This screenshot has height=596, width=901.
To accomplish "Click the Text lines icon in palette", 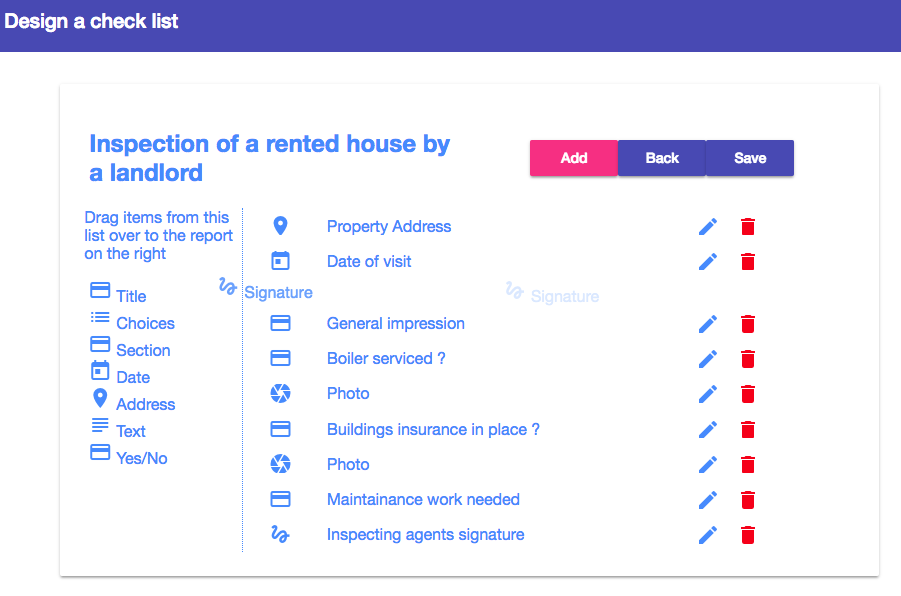I will (x=100, y=425).
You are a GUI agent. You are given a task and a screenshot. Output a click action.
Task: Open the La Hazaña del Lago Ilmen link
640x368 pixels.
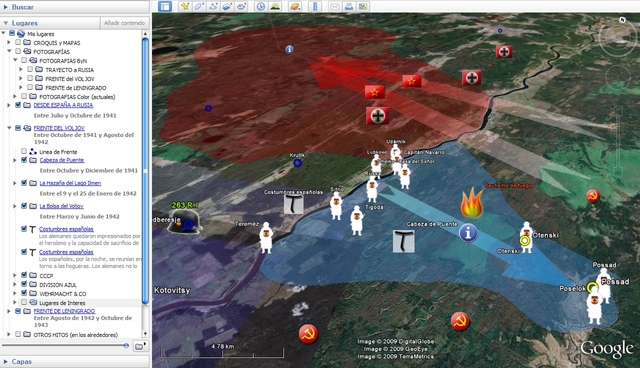(x=70, y=183)
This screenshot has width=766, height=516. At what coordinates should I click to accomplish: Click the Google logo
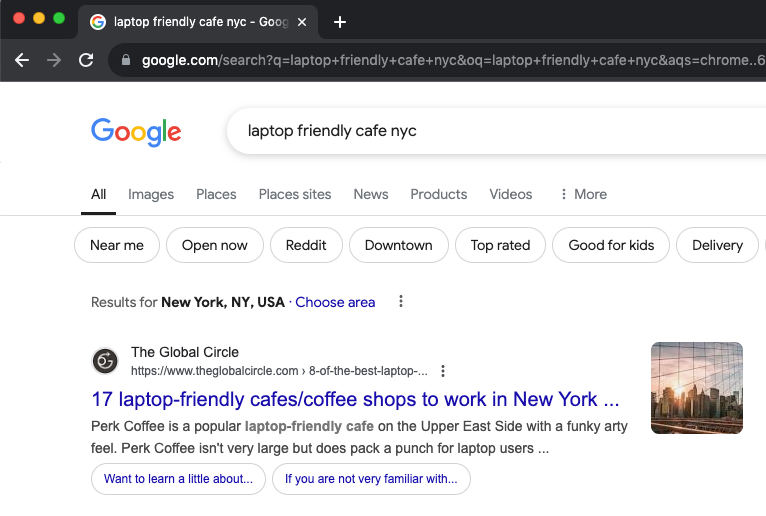coord(136,131)
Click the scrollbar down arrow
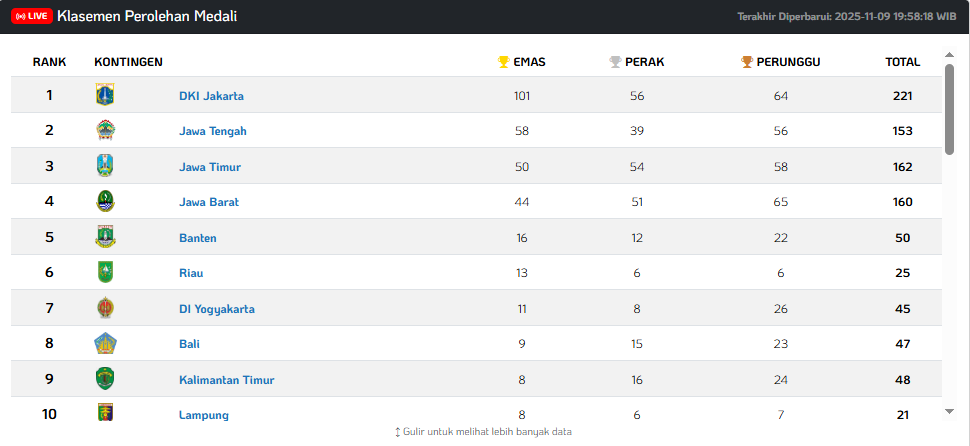970x446 pixels. pos(949,411)
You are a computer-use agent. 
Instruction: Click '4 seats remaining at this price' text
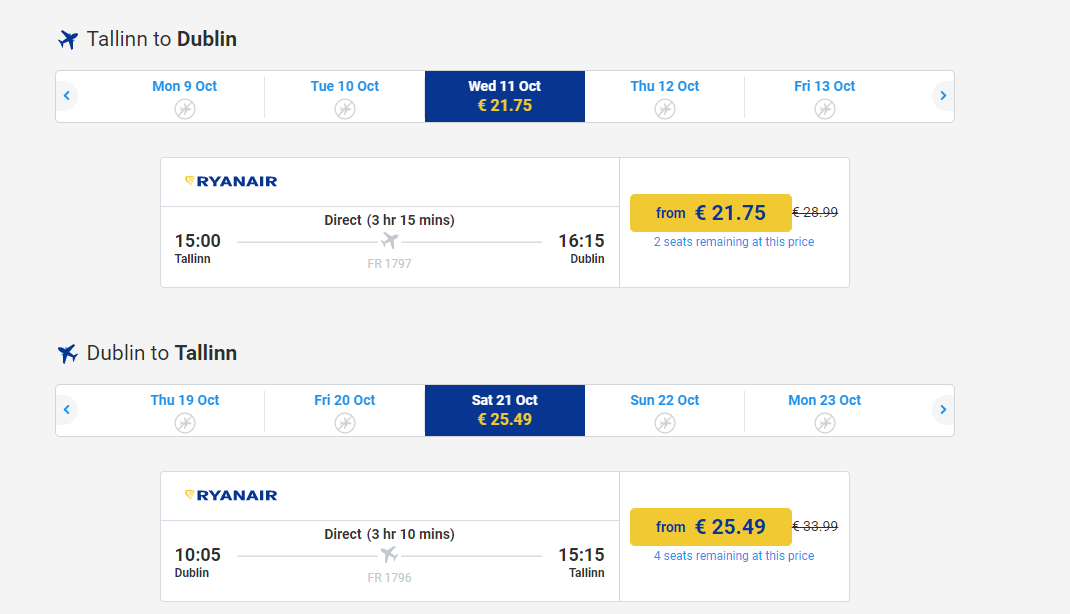tap(734, 556)
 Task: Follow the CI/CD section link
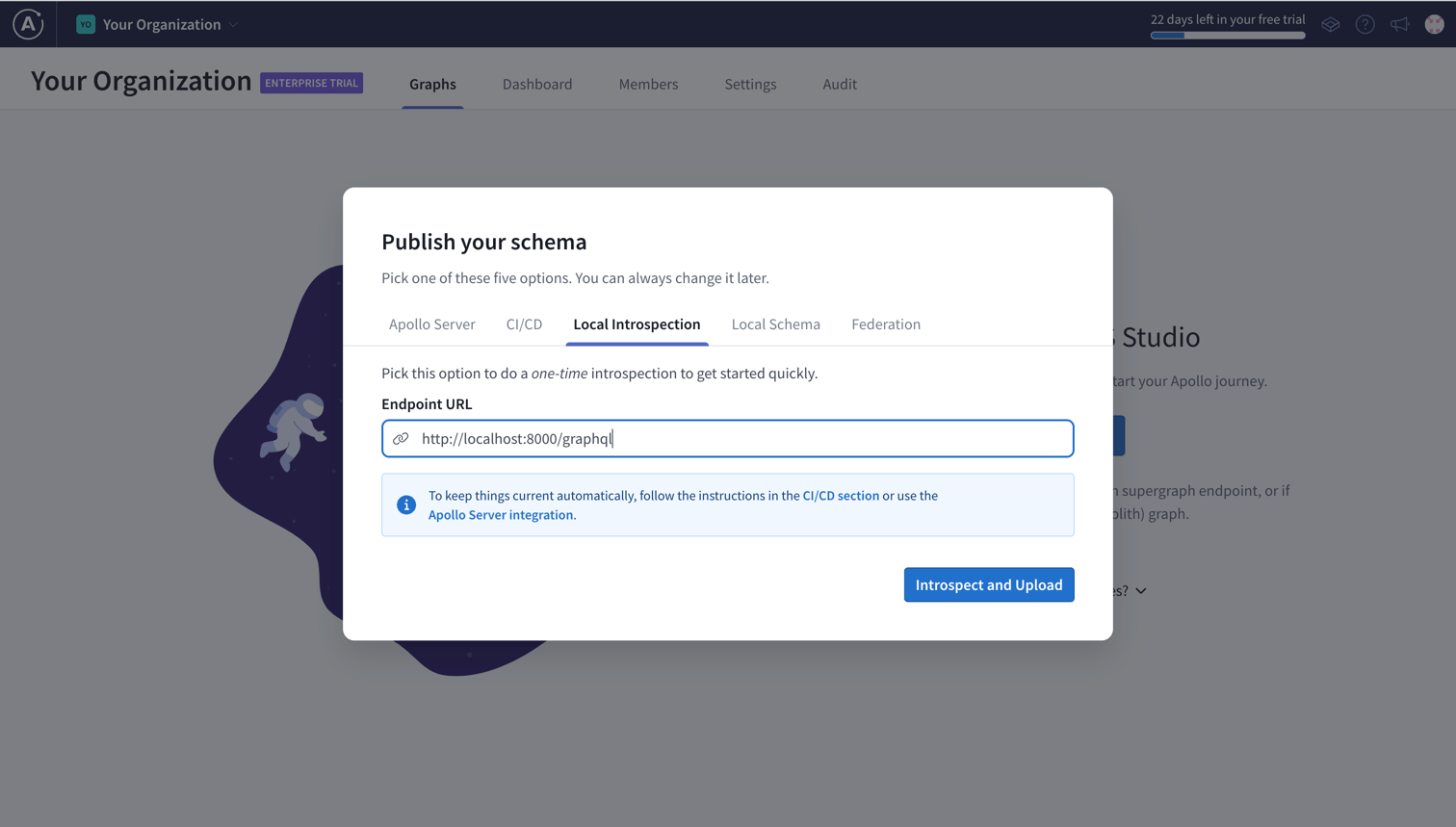tap(840, 496)
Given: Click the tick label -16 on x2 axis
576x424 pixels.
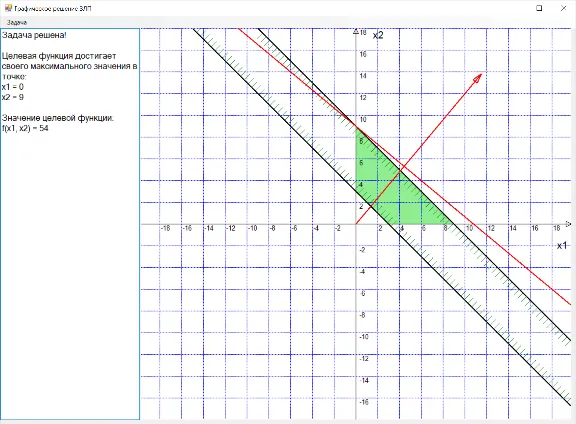Looking at the screenshot, I should coord(364,402).
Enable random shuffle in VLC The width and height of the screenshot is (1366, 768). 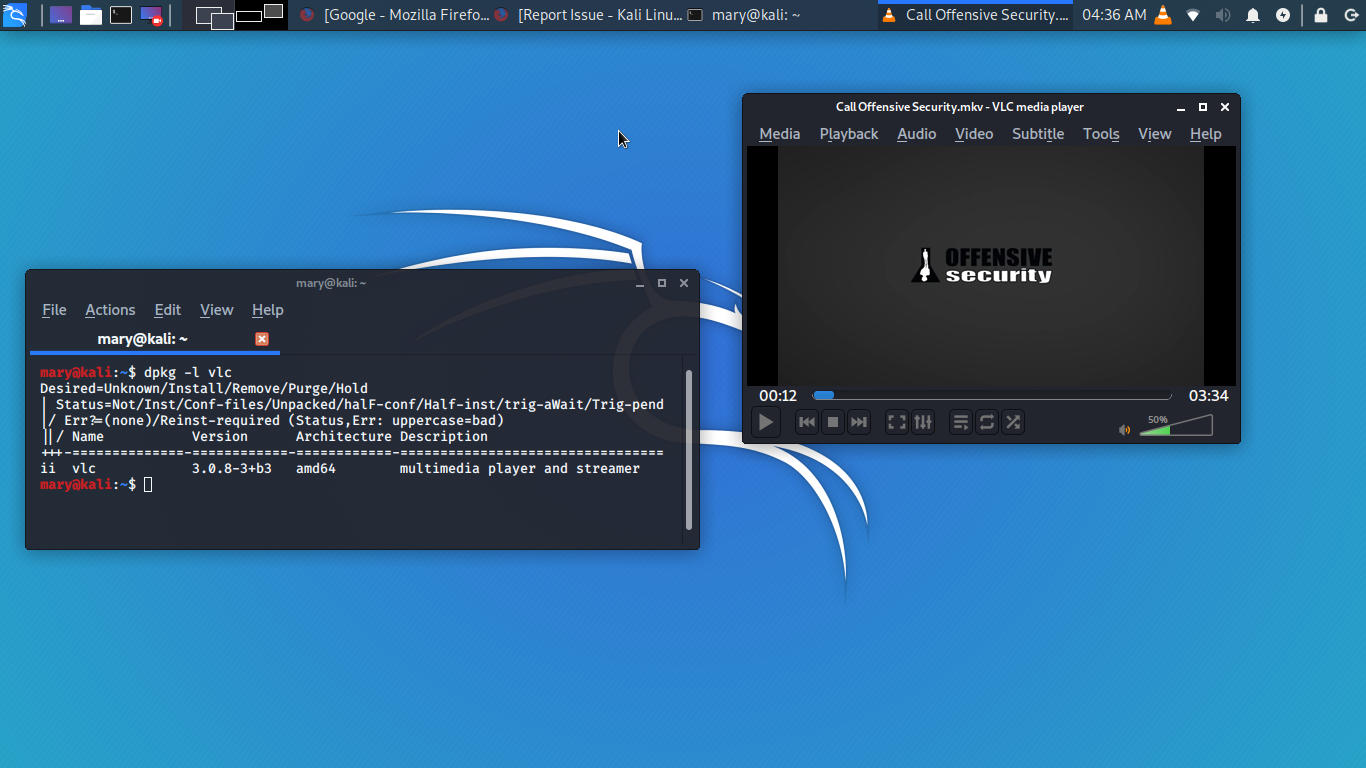point(1013,423)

----

## Exercise requirements
Search the listing above for "agent" and copy every line that has it.

## Solution to the problem
You are a GUI agent. You are given a task and a screenshot. Output a click action.
You are a computer-use agent. 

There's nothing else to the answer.